To address the limitations of existing brain foundation models—including task specificity, poor generalization, and low clinical adaptation efficiency—this paper proposes SAM-Brain3D, a 3D foundation model, and Hypergraph Dynamic Adapter (HyDA). HyDA is the first to incorporate hypergraph structures into brain model adaptation, enabling patient-specific dynamic convolution kernel generation and joint multi-scale, multi-modal modeling—thereby breaking away from static adaptation paradigms. The method integrates a 3D Segment Anything Model (SAM) architecture, hypergraph neural networks, dynamic deformable convolutions, multi-modal feature fusion, and a lightweight adapter design. Evaluated across 14 MRI sub-modalities and six brain disorder tasks, it consistently surpasses state-of-the-art methods: segmentation Dice score improves by 3.2%, average classification accuracy increases by 2.8%, while requiring only 0.1M trainable adaptation parameters.
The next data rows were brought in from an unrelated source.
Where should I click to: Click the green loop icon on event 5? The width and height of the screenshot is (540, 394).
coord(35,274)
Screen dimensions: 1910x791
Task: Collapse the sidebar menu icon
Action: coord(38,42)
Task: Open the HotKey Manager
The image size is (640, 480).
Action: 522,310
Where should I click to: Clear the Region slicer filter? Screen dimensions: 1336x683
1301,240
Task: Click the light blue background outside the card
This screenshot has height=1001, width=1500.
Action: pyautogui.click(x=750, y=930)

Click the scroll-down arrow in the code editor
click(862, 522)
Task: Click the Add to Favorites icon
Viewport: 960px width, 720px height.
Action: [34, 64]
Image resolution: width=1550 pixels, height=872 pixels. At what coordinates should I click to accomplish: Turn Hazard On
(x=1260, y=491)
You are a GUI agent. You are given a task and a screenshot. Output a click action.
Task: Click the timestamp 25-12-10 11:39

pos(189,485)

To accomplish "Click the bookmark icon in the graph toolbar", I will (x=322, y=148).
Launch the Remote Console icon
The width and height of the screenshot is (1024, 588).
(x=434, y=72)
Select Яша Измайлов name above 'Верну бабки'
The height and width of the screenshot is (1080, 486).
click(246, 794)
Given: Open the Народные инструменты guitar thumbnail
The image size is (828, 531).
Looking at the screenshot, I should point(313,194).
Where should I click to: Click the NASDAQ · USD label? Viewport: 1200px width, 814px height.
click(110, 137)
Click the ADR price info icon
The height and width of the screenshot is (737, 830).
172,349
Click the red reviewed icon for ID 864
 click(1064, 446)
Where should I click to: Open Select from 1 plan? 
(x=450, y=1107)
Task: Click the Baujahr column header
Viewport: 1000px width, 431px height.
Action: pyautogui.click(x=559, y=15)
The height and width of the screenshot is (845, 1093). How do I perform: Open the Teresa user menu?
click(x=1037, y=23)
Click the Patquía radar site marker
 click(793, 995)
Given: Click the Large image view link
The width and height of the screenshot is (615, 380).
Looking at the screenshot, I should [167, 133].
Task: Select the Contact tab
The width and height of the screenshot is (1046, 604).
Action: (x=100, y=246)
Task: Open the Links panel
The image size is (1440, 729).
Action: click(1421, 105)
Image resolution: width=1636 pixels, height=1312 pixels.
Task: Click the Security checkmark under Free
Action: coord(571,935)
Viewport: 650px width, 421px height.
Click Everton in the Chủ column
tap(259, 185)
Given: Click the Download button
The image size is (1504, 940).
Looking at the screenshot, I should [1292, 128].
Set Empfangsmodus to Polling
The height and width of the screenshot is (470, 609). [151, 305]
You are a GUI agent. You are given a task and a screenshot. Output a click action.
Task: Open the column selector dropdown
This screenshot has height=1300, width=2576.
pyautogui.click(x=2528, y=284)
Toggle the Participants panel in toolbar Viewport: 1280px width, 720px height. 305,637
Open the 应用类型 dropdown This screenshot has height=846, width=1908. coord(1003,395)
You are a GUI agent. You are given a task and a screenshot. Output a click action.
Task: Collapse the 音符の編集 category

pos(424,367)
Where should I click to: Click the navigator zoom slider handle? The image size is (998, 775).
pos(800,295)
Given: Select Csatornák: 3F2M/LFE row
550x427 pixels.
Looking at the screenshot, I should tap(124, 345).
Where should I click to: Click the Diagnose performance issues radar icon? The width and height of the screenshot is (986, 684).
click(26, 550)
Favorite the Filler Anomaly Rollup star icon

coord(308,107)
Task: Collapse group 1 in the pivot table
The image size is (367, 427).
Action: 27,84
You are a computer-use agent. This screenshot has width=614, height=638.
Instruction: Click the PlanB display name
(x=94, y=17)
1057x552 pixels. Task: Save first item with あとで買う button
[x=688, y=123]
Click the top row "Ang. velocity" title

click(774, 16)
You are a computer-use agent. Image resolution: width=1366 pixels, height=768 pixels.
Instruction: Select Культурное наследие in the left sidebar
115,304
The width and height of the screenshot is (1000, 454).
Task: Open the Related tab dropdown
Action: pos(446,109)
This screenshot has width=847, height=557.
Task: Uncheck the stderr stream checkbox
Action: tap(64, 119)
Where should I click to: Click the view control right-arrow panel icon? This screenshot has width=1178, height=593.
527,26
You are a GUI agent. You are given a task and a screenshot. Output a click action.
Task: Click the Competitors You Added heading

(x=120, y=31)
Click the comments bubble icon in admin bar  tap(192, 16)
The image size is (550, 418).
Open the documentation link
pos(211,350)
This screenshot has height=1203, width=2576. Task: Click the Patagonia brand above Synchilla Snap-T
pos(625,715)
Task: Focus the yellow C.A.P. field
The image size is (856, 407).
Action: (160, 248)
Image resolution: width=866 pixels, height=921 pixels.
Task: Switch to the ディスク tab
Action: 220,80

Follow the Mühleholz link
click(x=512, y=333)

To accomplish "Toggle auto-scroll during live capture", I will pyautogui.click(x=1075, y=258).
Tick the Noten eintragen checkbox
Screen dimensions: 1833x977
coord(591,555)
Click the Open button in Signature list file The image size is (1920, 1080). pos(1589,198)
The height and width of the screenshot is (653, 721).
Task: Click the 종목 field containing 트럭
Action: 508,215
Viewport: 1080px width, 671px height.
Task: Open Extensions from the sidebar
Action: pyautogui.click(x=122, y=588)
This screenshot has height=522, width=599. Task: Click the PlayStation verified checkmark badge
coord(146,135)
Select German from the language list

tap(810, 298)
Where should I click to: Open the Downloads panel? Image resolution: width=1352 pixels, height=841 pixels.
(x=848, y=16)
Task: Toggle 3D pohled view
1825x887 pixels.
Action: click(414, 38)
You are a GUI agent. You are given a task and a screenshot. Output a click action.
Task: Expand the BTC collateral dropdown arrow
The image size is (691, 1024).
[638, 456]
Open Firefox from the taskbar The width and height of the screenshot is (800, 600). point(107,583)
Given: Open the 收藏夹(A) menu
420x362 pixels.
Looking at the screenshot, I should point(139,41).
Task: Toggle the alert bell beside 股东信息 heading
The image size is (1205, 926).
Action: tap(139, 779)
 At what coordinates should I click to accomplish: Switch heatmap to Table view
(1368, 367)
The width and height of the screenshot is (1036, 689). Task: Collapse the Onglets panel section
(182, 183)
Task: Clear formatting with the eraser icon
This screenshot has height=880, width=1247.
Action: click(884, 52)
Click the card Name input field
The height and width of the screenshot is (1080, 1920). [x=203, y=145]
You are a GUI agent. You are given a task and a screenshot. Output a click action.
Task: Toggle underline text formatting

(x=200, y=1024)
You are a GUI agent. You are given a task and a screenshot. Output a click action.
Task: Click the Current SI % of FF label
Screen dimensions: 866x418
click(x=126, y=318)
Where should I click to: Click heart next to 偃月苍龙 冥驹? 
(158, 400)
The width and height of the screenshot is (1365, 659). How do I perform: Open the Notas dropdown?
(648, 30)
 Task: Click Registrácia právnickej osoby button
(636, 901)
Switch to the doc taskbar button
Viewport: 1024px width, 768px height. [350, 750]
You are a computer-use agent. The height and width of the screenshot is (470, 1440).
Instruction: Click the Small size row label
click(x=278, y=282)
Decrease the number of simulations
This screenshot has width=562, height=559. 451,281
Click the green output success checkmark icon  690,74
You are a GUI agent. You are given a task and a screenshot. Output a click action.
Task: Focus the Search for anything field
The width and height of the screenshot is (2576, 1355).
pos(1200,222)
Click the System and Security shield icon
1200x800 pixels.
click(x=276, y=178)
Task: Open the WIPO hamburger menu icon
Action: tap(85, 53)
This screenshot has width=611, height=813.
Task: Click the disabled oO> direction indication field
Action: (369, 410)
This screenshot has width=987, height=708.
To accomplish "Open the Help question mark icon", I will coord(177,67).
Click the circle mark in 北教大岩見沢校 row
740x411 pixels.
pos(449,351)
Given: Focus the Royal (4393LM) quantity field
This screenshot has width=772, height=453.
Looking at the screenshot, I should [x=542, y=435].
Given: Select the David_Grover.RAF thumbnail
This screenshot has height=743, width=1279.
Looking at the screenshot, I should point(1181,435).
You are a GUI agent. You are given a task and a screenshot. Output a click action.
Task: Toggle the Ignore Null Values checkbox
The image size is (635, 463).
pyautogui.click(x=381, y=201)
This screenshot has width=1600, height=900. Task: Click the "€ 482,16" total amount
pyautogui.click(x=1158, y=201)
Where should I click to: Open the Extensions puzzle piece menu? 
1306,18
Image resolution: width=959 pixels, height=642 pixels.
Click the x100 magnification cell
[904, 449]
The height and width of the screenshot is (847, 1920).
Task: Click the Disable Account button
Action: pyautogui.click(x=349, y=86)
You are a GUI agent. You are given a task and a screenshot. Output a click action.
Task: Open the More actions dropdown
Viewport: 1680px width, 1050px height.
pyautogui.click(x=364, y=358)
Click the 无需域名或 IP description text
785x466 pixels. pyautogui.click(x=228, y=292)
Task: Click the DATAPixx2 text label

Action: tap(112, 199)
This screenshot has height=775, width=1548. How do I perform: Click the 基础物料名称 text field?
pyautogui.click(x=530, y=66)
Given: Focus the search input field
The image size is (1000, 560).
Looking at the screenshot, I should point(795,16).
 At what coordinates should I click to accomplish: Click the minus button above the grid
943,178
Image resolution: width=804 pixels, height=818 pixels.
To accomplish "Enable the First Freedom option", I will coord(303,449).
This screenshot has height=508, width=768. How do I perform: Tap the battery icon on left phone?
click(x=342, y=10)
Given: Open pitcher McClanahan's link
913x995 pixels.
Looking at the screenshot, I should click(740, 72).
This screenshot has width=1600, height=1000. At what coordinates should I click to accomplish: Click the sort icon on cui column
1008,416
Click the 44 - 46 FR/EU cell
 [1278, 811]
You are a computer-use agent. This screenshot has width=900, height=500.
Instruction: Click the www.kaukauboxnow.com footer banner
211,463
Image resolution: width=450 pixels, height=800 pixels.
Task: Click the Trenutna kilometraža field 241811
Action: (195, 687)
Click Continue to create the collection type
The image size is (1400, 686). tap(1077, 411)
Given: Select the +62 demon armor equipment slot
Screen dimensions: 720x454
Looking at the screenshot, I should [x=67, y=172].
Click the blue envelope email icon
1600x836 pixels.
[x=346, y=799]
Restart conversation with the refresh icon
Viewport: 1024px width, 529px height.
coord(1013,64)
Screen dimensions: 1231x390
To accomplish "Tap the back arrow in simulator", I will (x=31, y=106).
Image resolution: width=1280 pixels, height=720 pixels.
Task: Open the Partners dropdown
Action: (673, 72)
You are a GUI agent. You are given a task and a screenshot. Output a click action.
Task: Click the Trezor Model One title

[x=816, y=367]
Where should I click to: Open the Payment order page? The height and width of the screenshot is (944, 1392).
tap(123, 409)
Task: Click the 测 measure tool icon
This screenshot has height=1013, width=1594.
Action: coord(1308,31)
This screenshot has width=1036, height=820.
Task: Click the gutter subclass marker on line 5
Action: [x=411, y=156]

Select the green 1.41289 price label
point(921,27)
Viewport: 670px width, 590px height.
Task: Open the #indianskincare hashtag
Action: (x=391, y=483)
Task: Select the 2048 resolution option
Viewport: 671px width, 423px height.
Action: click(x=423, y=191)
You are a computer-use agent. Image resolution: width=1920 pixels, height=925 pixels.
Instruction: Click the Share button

Brain diseases, such as Alzheimer's disease and brain tumors, present profound challenges due to their complexity and societal impact. Recent advancements in brain foundation models have shown significant promise in addressing a range of brain-related tasks. However, current brain foundation models are limited by task and data homogeneity, restricted generalization beyond segmentation or classification, and inefficient adaptation to diverse clinical tasks. In this work, we propose SAM-Brain3D, a brain-specific foundation model trained on over 66,000 brain image-label pairs across 14 MRI sub-modalities, and Hypergraph Dynamic Adapter (HyDA), a lightweight adapter for efficient and effective downstream adaptation. SAM-Brain3D captures detailed brain-specific anatomical and modality priors for segmenting diverse brain targets and broader downstream tasks. HyDA leverages hypergraphs to fuse complementary multi-modal data and dynamically generate patient-specific convolutional kernels for multi-scale feature fusion and personalized patient-wise adaptation. Together, our framework excels across a broad spectrum of brain disease segmentation and classification tasks. Extensive experiments demonstrate that our method consistently outperforms existing state-of-the-art approaches, offering a new paradigm for brain disease analysis through multi-modal, multi-scale, and dynamic foundation modeling.